Introduction: Hypertension in one of the main risk factors for vascular cognitive impairment (VCI) and neurodegenerative pathologies as Alzheimer’s Disease (AD). To identify the underlying mechanisms it is important to use experimental models that present the pathophysiological characteristics of AD and VCI, hence allowing the investigation of molecular processes not explorable in humans.

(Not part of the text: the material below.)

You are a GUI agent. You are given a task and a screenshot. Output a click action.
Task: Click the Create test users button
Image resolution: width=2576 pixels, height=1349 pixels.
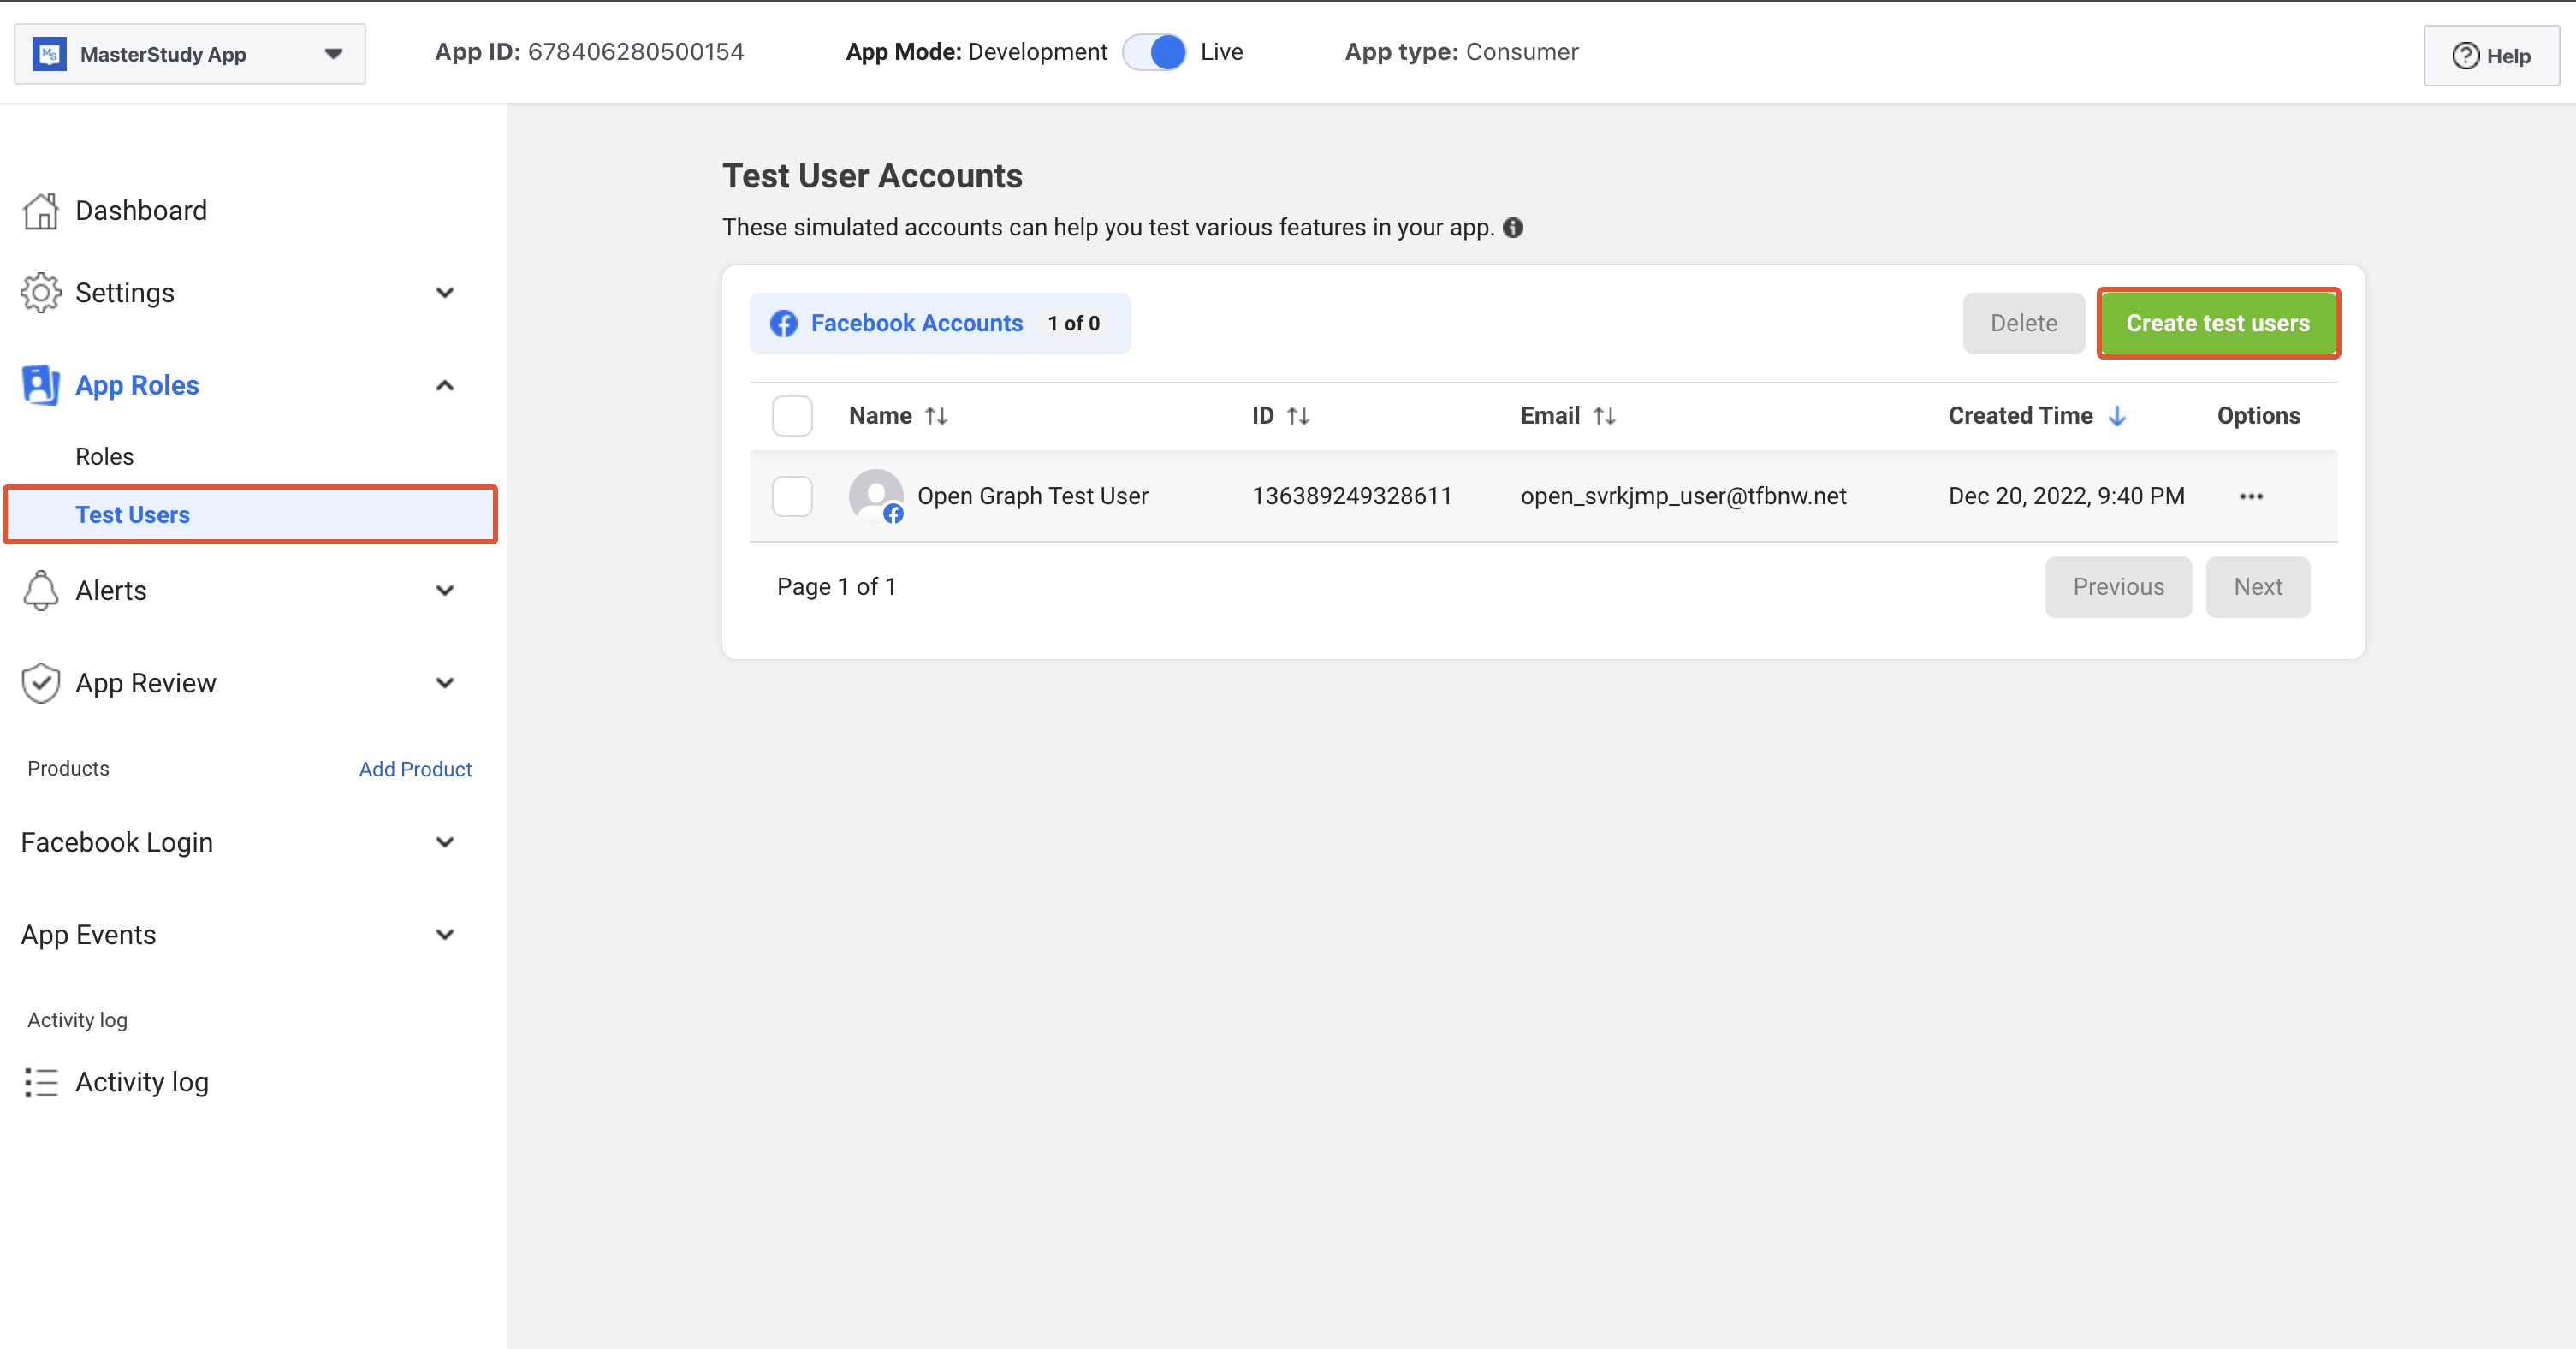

To ease the translational potential of these findings it is fundamental to characterize the brain damage with techniques easily applicable to the cognitive-declining patient, like MRI. Methods: Transverse aortic constriction (TAC) was performed in C57Bl/6J mice to induce severe hypertension to the cerebral vasculature and long term VCI. The cognitive performance at the Morris Water Maze (MWM) and Novel Object Recognition (NOR), the cerebrovascular injury by macro and microstructural MRI and cerebral blood flow (CBF) were analyzed. T2w volumetric images, diffusion tensor imaging, CBF sequences were performed on a small-animal dedicated 7 Tesla MRI. Results: TAC-hypertensive mice displayed significantly reduced learning capabilities, evidenced in the acquisition phase of MWM, and a marked impairment in spatial and short-term memory shown by probe trial in MWM and NOR test. At the structural MRI, TAC mice showed white matter microstructural degradation in the Fimbria, evidenced by a reduction of Fractional Anisotropy (SHAM vs TAC: 0.52±0.01 vs 0.44±0.02, p=0.047), coupled with a hypothalamic swelling (Right: SHAM vs TAC: 7.14±0.09 vs 7.50±0.11mm 3 , p=0.035; Left: SHAM vs TAC: 7.18±0.20 vs 7.91±0.17mm 3 , p=0.019). Hemodynamic alterations resulted in reduced cortical and hypothalamic CBF (Cortex: SHAM vs TAC: 96.6±3.4 vs 77.1±6.8 mL/100mg/min, p=0.046; Hypothalamus: SHAM vs TAC: 140±6 vs 122±4 mL/100mg/min, p=0.025). Furthermore the histological analysis evidenced a capillary rarefaction and reduced capillary-pericyte coverage in the prefrontal cortex, suggestive of a severe impact of the elevated blood pressure on the brain vasculature. Conclusions: In conclusion we have developed a mouse model of hypertension that reproduces typical tracts of the human pathology and a pipeline of analysis that will ease translate findings from bench to bedside.